TEXT SHOWN Block Start
The router picks the mode. Most messages (~65%) land in tool mode — dirt cheap. ~25% are think. Only ~10% are agent, where the compute actually gets spent.
What happens when the router gets it wrong
It happens. When the user writes something ambiguous, or two skills are too similar, the router can pick wrong. Three mitigations:
- Complete logging. Every router decision is stored in SurrealDB with message, picked skills, timing, and final outcome.
- Automated analyzer. Every 6h, a job scans the log for cases where the picked skill didn't produce a useful result (e.g. the user re-asked). Those cases get flagged and used to improve the examples in the manifests.
- Thumbs-up/down feedback. If you mark a result as bad, the original message joins the improvement dataset.
This creates a self-improvement loop: the router trains on the router's errors. Not magic — just logging discipline and analytics.
TEXT SHOWN Block End
TASKS TO CARRY OUT
1. Using the router passage, explain why the router can sometimes make the wrong pick.
2. Answer these questions from the router passage:
(a) Roughly what share of messages land in tool mode?
(b) Where is every router decision stored?
(c) How often does the automated analyzer scan the log?
INFORMATION Block Start
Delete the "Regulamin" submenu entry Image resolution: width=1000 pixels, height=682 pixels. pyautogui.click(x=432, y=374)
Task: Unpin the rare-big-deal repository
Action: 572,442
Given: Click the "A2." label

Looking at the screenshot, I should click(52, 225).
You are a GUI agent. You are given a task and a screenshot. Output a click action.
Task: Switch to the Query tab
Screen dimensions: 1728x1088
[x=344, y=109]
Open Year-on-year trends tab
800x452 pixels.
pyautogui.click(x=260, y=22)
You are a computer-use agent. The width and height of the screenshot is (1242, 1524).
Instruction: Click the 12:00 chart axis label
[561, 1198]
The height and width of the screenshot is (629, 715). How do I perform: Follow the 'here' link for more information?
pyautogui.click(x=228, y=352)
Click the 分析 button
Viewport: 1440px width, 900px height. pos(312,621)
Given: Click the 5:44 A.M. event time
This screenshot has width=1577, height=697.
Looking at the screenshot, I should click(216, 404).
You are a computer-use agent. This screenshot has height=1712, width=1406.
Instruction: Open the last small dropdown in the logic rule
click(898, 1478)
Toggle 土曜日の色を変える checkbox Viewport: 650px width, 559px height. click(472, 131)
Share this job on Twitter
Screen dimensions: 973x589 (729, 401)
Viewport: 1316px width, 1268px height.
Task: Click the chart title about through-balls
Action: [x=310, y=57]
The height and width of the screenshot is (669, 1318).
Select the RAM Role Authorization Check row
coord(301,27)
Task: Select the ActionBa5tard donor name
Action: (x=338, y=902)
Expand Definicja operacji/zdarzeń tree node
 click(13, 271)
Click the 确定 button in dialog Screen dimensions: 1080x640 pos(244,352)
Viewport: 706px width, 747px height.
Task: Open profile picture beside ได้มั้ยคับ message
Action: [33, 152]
INFORMATION Block End
ANSWERS IN ORDER
1. The router can pick wrong when the user writes something ambiguous. It can also pick wrong when two skills are too similar.

2.
(a) About 65%.
(b) In SurrealDB.
(c) Every 6 hours.